Continuous visual tokens mark a significant shift in visual representation:

• Unified Multimodal Modeling: They enable tight integration of vision and language in shared-model architectures, lowering friction between understanding, generation, captioning, and editing (Fan et al., 17 Mar 2025, Huang et al., 8 Oct 2025, Qin et al., 24 Nov 2025).
• Fine-grained Visual Reasoning: The capacity for “visual thinking” in continuous latent space bolsters spatial, geometric, and perceptual reasoning abilities in VLMs, as shown in chain-of-visual-thought setups (Qin et al., 24 Nov 2025).
• Adaptive and Interpretable Visual Processing: Methods enabling adaptive tokenization or expert-aligned visual tokens provide better alignment to semantic content and task demands (Chen et al., 3 Nov 2025, Qin et al., 24 Nov 2025).
• Sampling Complexity and Robustness: Ongoing challenges remain in efficiently modeling the high-dimensional density of continuous latents, minimizing sampling steps, and controlling robustness against out-of-distribution artifacts (Zheng et al., 2 Jul 2025, Fan et al., 17 Oct 2024).

Directions for further research include:

• Strengthening the representational ability and efficiency of continuous VAEs and decoders (Wang et al., 20 Mar 2025, Team et al., 14 Aug 2025).
• Extending post-training quantization and adaptive tokenization beyond images to video, 3D, or high-dimensional modalities (Wang et al., 20 Mar 2025, Chen et al., 3 Nov 2025).
• Investigating advanced density estimation, hybrid sampling (e.g., rectified-flow, normalizing flows), and learned dependency orderings for channel-wise prediction (Zheng et al., 2 Jul 2025, Wang et al., 20 Mar 2025, Zhang et al., 10 Mar 2025).
• Formalizing and optimizing continuity metrics for cross-domain generalization and robust visual transfer learning (Yi et al., 3 Jun 2025).

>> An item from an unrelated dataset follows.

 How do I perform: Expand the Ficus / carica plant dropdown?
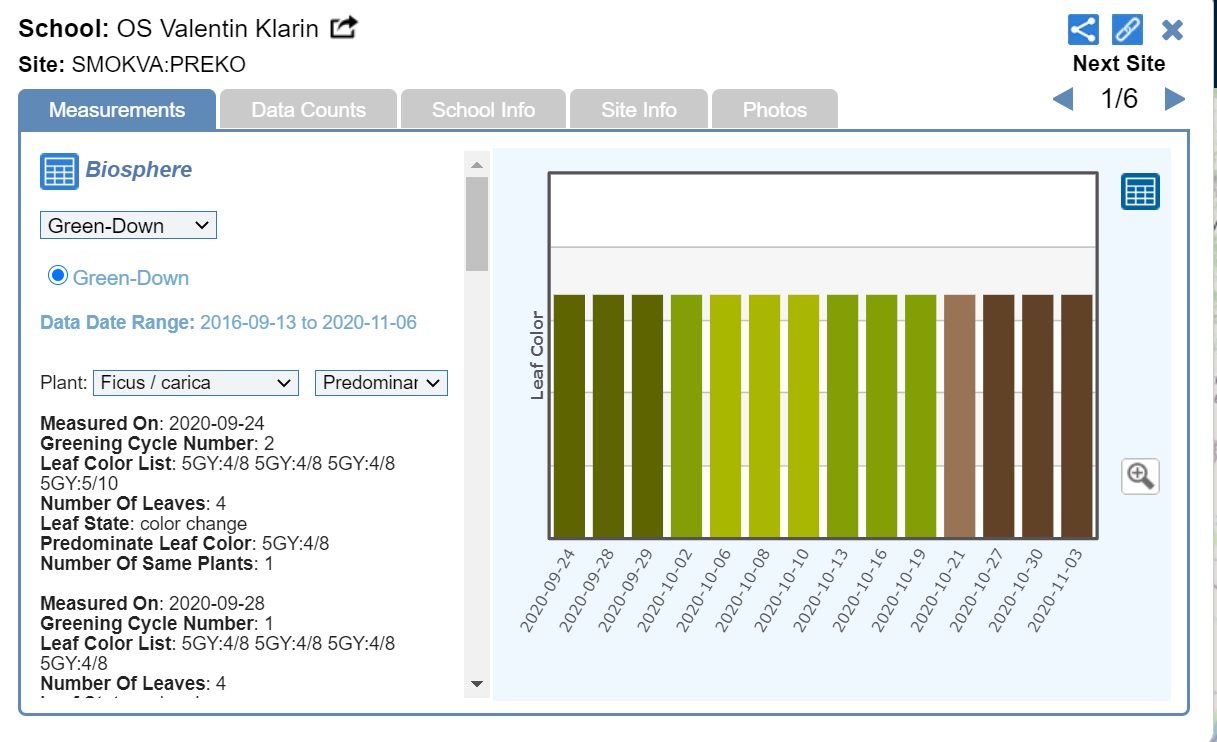[x=196, y=383]
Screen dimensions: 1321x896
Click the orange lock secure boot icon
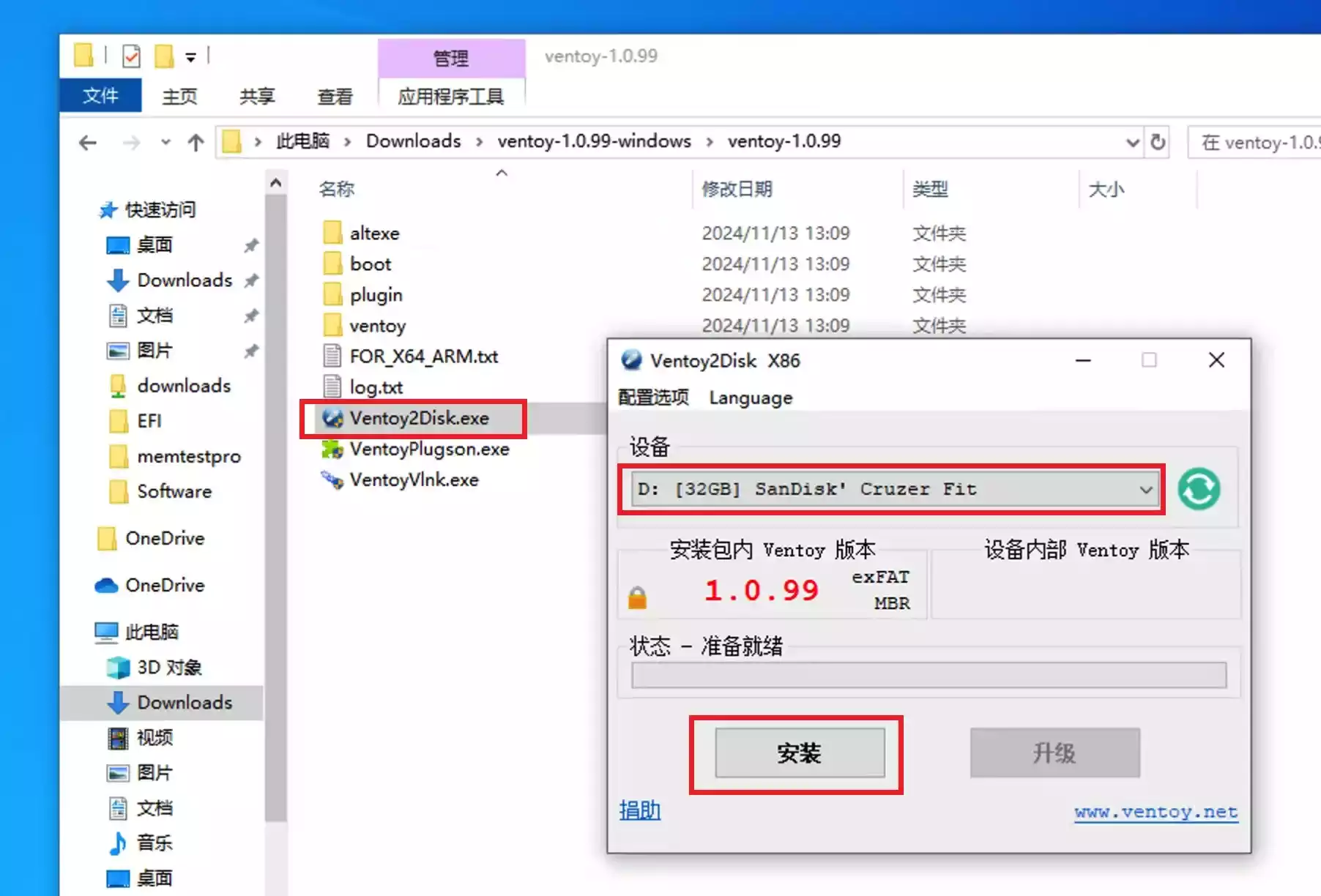[637, 597]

Continuous visual tokens, through careful architectural, quantization, and modeling design, have become a foundational component for state-of-the-art high-fidelity visual generation, multimodal reasoning, unified understanding-generation pipelines, and adaptive vision modeling (Wang et al., 20 Mar 2025, Fan et al., 17 Oct 2024, Team et al., 14 Aug 2025, Qin et al., 24 Nov 2025).